Task requirements
Exact copy, no pictures: return all the data below as written.
[[ Entries provided open ]]
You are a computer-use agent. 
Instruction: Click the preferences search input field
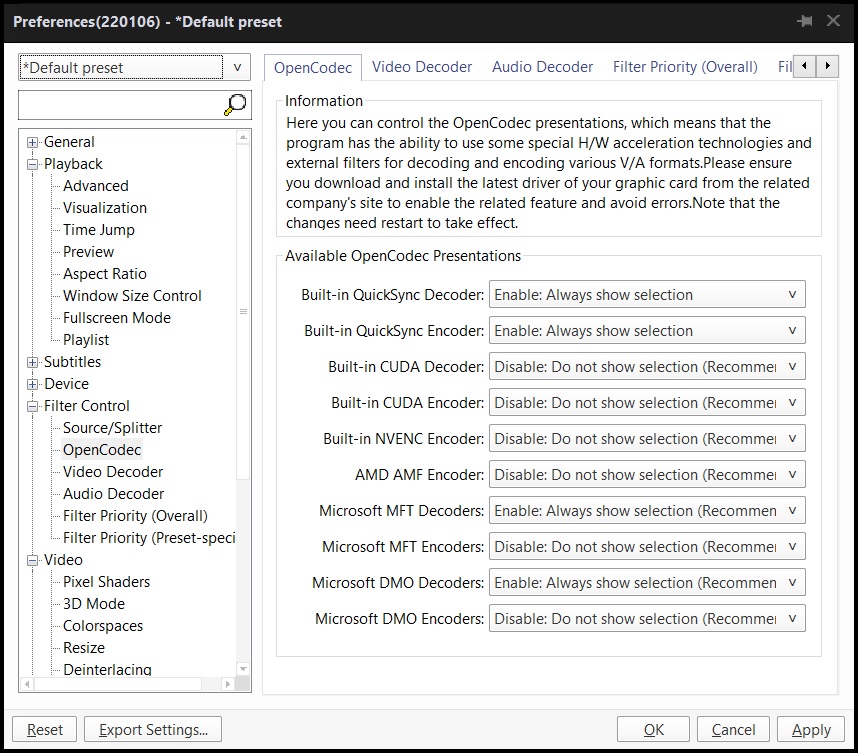pos(120,105)
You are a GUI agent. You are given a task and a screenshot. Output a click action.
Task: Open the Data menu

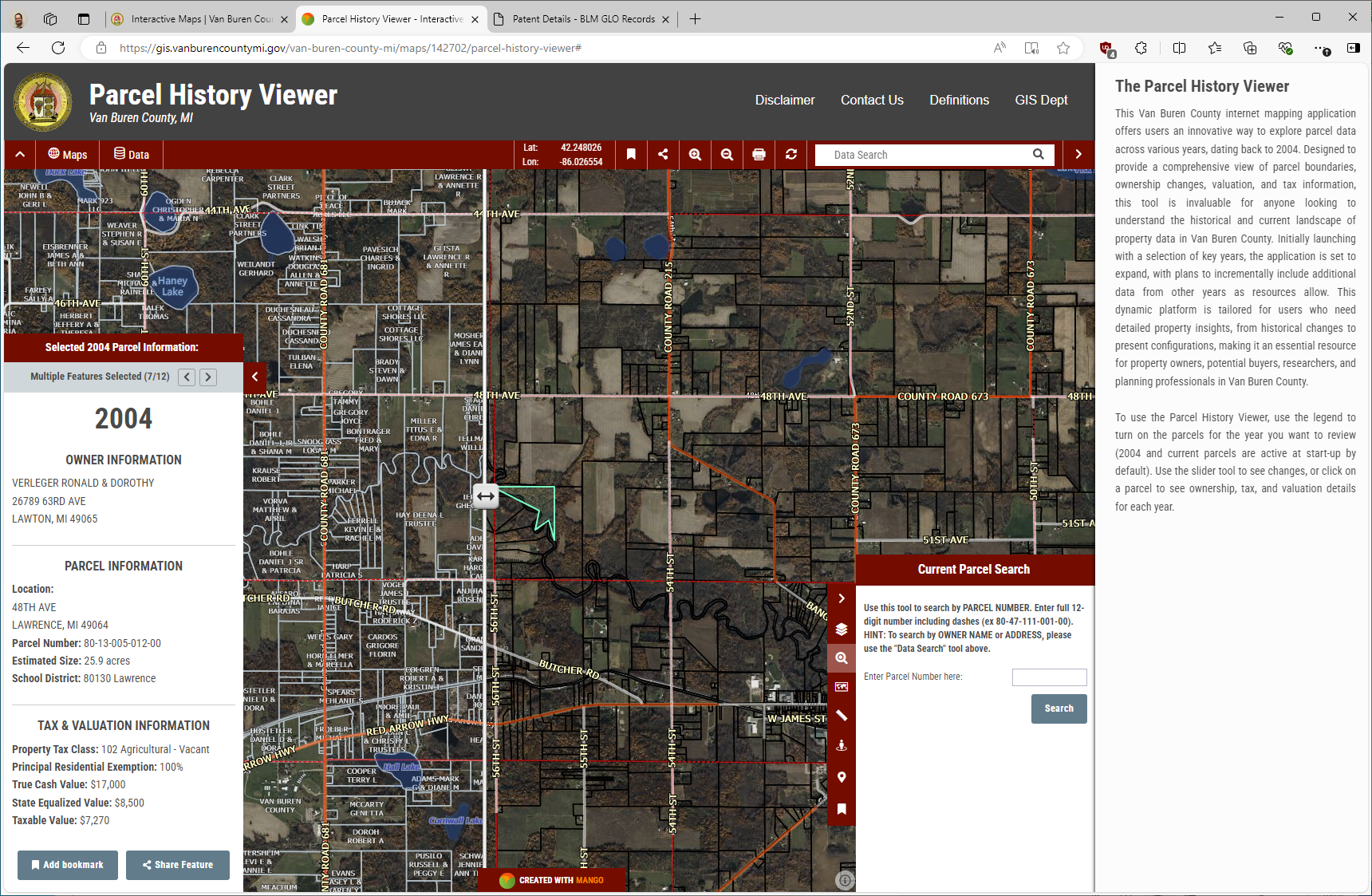tap(132, 155)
[[ Entries provided closed ]]
Completed exercise
You are a computer-use agent. 
Instruction: Click the preferences search input field
pos(120,105)
You are a GUI agent. You are given a task and a screenshot. Output a click action.
Task: Open the Data menu

tap(132, 155)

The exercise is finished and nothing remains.